Nanopolystyrene translocation and fetal deposition after acute lung exposure during late-stage pregnancy
Researchers found that nanoscale polystyrene particles inhaled by pregnant mice were able to cross into the placenta and deposit in fetal tissues. The findings raise concerns about potential developmental risks from airborne nanoplastic exposure during pregnancy.
Intergenerational and transgenerational reproductive toxicity of polystyrene microplastics in female mice
Female mice were exposed to polystyrene microplastics during lactation and researchers tracked reproductive outcomes in both exposed mothers and their offspring through multiple generations, finding that even at doses comparable to human infant bottle-feeding exposure, microplastics induced ovarian damage and reduced fertility that persisted across generations.

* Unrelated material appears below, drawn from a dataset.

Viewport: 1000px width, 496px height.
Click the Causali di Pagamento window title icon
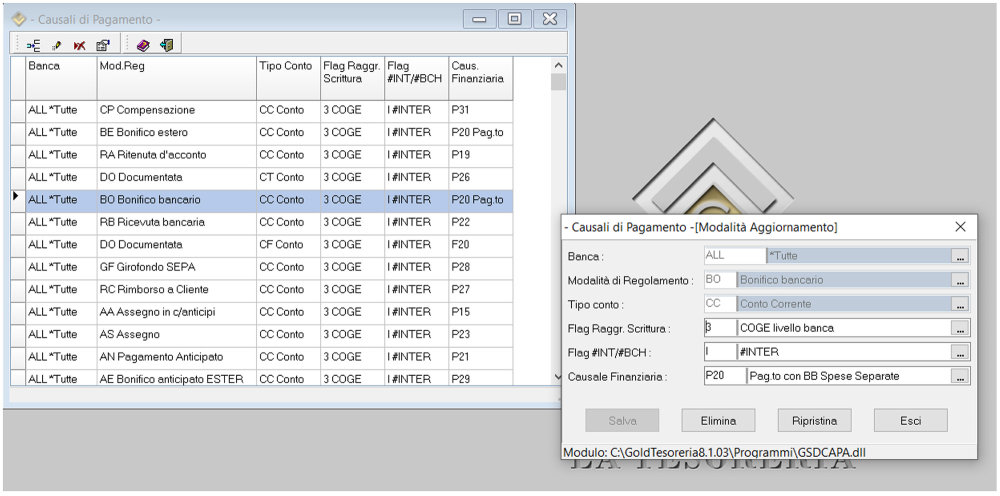pyautogui.click(x=19, y=19)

Polystyrene Microplastics Disrupt Vertical Transmission of the Breast Milk Microbiome, Impairing Early‐Life Gut Colonization and Immune Development in Offspring
Researchers exposed pregnant and lactating mice to polystyrene microplastics and found that maternal exposure disrupted the breast milk microbiome, reducing beneficial bacteria like Ligilactobacillus while increasing potentially harmful ones. Offspring from exposed mothers showed altered gut colonization, excessive weight gain, reduced immune markers, and compromised intestinal barrier integrity, suggesting microplastics may affect infant development through changes in breast milk composition.
Maternal exposure to polystyrene nanoplastics during gestation and lactation caused fertility decline in female mouse offspring
When pregnant mice were exposed to nanoplastics during pregnancy and nursing, their female offspring had significantly reduced fertility as adults. The nanoplastics caused premature activation of egg cells in the ovaries and damaged crucial connections between eggs and their supporting cells. This raises concerns that a mother's exposure to nanoplastics could have lasting effects on her daughters' ability to have children.
Exposure to high dose of polystyrene nanoplastics causes trophoblast cell apoptosis and induces miscarriage
Exposure to polystyrene nanoplastics triggered a cell death pathway in the placental cells (trophoblasts) that are essential for maintaining pregnancy, leading to miscarriage in mice. This finding raises concerns that nanoplastic exposure during pregnancy could harm fetal development by damaging the critical cells that connect mother and baby.
Maternal exposure to polystyrene nanoplastics leads to ovotoxicity in female mouse offspring
Researchers exposed pregnant mice to polystyrene nanoplastics throughout mating, pregnancy, and nursing, then examined the ovaries of their female offspring. They found that maternal nanoplastic exposure significantly reduced ovarian weight and follicle numbers in the offspring and lowered the expression of key antioxidant genes. The study suggests that nanoplastic exposure during pregnancy may pose risks to the reproductive development of female offspring.
Polystyrene micro- and nanoplastics cause placental dysfunction in mice
Pregnant mice exposed to polystyrene micro- and nanoplastics in drinking water showed signs of placental dysfunction, with nanoplastics causing more severe effects than microplastics. Both sizes triggered a brain-sparing response in fetuses, where blood flow is redirected to protect the brain from low oxygen, a sign of fetal distress. These findings suggest that nanoplastic exposure during pregnancy could disrupt normal placental function and potentially affect fetal brain development.